++++ Information

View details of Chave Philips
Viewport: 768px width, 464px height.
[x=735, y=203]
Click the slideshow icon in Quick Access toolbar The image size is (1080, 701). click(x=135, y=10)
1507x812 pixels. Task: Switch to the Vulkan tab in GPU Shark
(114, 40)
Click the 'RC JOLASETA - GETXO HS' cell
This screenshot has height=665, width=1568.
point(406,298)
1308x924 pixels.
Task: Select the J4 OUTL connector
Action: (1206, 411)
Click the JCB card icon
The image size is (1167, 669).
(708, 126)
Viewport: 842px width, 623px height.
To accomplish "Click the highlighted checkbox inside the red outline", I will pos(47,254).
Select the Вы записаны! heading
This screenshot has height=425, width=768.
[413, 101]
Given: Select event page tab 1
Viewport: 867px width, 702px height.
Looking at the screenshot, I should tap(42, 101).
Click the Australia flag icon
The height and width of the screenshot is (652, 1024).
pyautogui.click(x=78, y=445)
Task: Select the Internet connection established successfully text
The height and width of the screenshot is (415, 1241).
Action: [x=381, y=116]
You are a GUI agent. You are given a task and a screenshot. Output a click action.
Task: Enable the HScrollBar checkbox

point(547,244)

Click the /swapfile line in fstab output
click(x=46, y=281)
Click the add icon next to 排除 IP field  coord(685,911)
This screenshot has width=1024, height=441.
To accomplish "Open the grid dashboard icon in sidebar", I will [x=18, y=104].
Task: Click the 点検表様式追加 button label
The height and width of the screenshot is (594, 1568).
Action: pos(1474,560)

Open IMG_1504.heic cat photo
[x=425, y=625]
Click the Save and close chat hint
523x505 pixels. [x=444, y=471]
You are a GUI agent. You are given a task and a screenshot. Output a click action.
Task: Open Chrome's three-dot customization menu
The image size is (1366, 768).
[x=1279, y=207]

++++++++

:: What is needed ::
Word for word, output the records that appear above.

:: Task solution ::
View details of Chave Philips
Viewport: 768px width, 464px height.
[x=735, y=203]
Click the slideshow icon in Quick Access toolbar The image size is (1080, 701). click(x=135, y=10)
1507x812 pixels. Task: Switch to the Vulkan tab in GPU Shark
(114, 40)
Click the 'RC JOLASETA - GETXO HS' cell
This screenshot has height=665, width=1568.
point(406,298)
1308x924 pixels.
Task: Select the J4 OUTL connector
Action: (1206, 411)
Click the JCB card icon
The image size is (1167, 669).
(708, 126)
Viewport: 842px width, 623px height.
To accomplish "Click the highlighted checkbox inside the red outline", I will pos(47,254).
Select the Вы записаны! heading
This screenshot has height=425, width=768.
[413, 101]
Given: Select event page tab 1
Viewport: 867px width, 702px height.
Looking at the screenshot, I should tap(42, 101).
Click the Australia flag icon
The height and width of the screenshot is (652, 1024).
pyautogui.click(x=78, y=445)
Task: Select the Internet connection established successfully text
The height and width of the screenshot is (415, 1241).
Action: [x=381, y=116]
You are a GUI agent. You are given a task and a screenshot. Output a click action.
Task: Enable the HScrollBar checkbox

point(547,244)

Click the /swapfile line in fstab output
click(x=46, y=281)
Click the add icon next to 排除 IP field  coord(685,911)
This screenshot has width=1024, height=441.
To accomplish "Open the grid dashboard icon in sidebar", I will [x=18, y=104].
Task: Click the 点検表様式追加 button label
The height and width of the screenshot is (594, 1568).
Action: pos(1474,560)

Open IMG_1504.heic cat photo
[x=425, y=625]
Click the Save and close chat hint
523x505 pixels. [x=444, y=471]
You are a GUI agent. You are given a task and a screenshot. Output a click action.
Task: Open Chrome's three-dot customization menu
The image size is (1366, 768).
[x=1279, y=207]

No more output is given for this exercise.